>> start PROVIDED DATA

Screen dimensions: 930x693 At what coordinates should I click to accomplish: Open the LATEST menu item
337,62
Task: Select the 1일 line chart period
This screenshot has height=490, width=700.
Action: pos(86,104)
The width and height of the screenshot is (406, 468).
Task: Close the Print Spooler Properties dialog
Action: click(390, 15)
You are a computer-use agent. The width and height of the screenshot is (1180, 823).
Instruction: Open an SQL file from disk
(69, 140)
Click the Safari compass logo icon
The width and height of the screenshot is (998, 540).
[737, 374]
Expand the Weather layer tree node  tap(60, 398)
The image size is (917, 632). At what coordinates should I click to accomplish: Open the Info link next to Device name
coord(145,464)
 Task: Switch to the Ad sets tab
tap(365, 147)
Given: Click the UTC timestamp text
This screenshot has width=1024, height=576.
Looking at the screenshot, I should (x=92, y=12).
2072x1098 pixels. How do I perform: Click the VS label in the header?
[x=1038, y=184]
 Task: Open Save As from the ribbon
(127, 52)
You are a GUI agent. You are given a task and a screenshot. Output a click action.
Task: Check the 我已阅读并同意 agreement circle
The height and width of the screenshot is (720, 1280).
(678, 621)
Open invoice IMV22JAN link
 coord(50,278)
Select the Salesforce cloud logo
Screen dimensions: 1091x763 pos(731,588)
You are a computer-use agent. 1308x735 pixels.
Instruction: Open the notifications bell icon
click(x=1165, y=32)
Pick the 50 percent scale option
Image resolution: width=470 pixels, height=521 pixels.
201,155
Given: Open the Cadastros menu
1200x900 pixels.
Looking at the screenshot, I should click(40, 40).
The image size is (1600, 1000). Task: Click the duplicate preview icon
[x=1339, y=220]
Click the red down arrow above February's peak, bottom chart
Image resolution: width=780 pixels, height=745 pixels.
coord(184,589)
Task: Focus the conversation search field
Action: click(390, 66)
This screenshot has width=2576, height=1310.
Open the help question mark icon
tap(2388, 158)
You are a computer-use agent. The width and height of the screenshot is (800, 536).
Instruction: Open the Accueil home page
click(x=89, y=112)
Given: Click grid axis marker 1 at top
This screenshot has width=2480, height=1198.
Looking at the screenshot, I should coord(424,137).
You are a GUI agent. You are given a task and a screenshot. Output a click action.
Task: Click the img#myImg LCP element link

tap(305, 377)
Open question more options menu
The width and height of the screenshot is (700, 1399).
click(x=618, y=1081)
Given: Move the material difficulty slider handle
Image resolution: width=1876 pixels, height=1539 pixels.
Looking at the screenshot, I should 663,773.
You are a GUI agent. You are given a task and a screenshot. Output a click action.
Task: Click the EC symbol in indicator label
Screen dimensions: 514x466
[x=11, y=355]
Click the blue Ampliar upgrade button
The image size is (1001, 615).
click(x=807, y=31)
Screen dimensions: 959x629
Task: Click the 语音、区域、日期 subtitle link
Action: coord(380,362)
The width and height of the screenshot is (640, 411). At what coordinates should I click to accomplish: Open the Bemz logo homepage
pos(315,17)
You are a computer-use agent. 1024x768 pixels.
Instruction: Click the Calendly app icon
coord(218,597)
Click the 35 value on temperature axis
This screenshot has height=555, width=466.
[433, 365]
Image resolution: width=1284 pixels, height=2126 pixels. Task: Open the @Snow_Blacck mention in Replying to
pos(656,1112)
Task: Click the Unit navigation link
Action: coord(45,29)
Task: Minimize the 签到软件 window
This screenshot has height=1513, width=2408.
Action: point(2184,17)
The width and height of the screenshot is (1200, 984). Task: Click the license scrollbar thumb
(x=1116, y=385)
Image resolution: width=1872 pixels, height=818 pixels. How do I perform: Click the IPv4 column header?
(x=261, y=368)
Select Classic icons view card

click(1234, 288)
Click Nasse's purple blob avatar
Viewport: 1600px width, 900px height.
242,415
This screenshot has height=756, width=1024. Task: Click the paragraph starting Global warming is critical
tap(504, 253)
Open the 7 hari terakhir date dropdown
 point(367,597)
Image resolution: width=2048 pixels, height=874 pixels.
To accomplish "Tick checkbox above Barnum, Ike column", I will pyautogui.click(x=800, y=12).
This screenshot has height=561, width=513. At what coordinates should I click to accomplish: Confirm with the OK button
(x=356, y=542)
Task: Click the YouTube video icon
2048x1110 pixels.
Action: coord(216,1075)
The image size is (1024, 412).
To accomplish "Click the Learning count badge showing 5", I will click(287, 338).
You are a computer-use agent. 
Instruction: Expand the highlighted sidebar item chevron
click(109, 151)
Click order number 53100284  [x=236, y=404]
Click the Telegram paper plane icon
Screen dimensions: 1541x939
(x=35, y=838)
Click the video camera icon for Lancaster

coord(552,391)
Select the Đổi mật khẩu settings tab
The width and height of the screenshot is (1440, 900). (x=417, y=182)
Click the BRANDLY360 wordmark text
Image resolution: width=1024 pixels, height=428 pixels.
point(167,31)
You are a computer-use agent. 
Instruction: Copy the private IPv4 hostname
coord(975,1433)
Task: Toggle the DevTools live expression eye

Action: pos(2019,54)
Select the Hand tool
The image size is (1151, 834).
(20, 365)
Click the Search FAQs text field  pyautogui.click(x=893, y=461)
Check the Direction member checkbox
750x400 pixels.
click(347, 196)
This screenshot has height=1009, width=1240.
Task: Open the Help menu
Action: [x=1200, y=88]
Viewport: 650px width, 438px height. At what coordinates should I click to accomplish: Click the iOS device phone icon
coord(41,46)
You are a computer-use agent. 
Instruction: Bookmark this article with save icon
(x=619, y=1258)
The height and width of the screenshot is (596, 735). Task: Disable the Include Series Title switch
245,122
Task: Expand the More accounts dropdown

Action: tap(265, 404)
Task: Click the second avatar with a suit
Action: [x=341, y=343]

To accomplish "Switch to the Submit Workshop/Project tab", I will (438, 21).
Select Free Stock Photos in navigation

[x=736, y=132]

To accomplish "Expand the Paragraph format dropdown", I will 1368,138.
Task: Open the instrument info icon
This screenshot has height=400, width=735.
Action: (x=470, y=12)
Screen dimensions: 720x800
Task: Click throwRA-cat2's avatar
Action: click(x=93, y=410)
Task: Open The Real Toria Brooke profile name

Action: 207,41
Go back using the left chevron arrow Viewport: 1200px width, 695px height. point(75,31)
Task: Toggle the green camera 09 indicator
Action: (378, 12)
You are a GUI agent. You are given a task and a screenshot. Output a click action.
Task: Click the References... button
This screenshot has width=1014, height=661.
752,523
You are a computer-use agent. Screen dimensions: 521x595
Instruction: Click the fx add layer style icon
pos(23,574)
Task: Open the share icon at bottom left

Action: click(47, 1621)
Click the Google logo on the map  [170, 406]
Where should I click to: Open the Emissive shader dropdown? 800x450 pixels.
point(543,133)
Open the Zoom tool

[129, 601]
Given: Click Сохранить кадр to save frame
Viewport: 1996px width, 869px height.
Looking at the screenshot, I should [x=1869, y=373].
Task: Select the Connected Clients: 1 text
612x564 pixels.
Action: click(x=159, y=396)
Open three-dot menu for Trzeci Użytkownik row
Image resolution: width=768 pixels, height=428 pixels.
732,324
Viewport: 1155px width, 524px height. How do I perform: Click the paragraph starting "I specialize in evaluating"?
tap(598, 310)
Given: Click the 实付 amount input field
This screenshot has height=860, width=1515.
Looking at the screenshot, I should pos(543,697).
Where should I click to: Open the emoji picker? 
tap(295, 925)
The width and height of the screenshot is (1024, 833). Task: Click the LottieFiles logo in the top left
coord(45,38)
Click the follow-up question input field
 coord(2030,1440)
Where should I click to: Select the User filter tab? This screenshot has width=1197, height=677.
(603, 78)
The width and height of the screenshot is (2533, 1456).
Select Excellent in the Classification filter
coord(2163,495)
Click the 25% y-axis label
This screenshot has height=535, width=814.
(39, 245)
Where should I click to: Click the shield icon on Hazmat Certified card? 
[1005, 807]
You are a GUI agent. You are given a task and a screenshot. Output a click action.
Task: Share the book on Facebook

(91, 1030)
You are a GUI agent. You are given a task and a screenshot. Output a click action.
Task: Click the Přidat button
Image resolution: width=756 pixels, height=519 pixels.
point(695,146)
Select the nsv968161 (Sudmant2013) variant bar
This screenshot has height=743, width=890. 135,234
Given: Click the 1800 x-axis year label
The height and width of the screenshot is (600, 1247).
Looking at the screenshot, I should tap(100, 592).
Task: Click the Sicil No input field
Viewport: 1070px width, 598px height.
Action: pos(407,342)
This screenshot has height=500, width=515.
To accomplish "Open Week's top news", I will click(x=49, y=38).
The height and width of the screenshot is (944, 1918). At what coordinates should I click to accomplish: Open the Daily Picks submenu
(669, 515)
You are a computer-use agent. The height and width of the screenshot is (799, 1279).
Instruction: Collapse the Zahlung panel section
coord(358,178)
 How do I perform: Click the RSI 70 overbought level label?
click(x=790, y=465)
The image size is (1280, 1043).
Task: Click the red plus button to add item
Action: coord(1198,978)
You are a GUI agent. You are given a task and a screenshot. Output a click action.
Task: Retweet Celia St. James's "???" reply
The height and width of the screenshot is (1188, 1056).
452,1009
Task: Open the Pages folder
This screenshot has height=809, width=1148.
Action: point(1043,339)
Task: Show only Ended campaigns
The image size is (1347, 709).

>> end PROVIDED DATA

EXERCISE BRIEF: Count the lines in the entries above that contain the word "checkbox". Give only the number.

SOLUTION TO THIS TASK: 2